## GIVEN ENTRIES
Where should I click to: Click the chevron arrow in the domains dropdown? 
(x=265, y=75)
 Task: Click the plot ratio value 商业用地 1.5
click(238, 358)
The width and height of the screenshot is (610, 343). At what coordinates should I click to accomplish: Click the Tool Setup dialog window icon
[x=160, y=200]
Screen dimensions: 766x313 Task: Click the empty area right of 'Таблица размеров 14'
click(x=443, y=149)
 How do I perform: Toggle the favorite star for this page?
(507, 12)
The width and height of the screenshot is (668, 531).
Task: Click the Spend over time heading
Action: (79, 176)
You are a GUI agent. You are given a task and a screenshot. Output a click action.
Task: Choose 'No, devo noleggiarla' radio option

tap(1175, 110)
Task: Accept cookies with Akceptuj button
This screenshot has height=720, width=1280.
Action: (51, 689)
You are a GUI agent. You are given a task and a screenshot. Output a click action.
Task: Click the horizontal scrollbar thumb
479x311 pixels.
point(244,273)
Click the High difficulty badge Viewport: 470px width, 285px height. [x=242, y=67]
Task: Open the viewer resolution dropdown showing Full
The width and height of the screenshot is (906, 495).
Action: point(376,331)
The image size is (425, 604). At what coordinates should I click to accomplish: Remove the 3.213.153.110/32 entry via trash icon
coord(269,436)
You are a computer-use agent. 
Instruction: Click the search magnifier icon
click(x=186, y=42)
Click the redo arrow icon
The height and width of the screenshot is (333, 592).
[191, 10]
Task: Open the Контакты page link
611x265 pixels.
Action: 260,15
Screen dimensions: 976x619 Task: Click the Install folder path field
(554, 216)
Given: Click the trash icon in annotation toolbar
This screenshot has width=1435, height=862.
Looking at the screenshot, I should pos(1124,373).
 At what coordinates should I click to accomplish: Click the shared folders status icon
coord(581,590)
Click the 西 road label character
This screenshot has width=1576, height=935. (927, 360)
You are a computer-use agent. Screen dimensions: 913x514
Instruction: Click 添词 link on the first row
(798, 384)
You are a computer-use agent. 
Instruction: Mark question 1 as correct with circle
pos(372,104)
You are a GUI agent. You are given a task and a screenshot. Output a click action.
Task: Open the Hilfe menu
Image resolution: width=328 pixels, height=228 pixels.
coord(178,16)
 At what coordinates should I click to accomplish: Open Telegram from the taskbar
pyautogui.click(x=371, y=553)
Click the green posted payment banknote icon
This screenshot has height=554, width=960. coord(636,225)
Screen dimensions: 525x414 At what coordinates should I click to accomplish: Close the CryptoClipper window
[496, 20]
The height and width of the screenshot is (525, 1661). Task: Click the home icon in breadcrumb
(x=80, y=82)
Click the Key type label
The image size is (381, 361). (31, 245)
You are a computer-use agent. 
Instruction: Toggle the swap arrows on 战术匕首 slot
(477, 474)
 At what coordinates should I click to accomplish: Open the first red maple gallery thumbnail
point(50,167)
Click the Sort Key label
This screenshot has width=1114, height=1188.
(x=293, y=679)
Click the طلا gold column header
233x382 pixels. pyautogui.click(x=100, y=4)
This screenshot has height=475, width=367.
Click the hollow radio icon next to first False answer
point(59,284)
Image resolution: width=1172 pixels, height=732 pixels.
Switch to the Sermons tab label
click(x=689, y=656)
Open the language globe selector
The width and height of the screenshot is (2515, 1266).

## WRITTEN TASK
Please rewrite the lines from the one holding "This screenshot has height=475, width=367." through the last line of the rows, both included, with "hollow" swapped for "empty" and nothing else changed.

## COMPLETE RESPONSE
This screenshot has height=475, width=367.
Click the empty radio icon next to first False answer
point(59,284)
Image resolution: width=1172 pixels, height=732 pixels.
Switch to the Sermons tab label
click(x=689, y=656)
Open the language globe selector
The width and height of the screenshot is (2515, 1266).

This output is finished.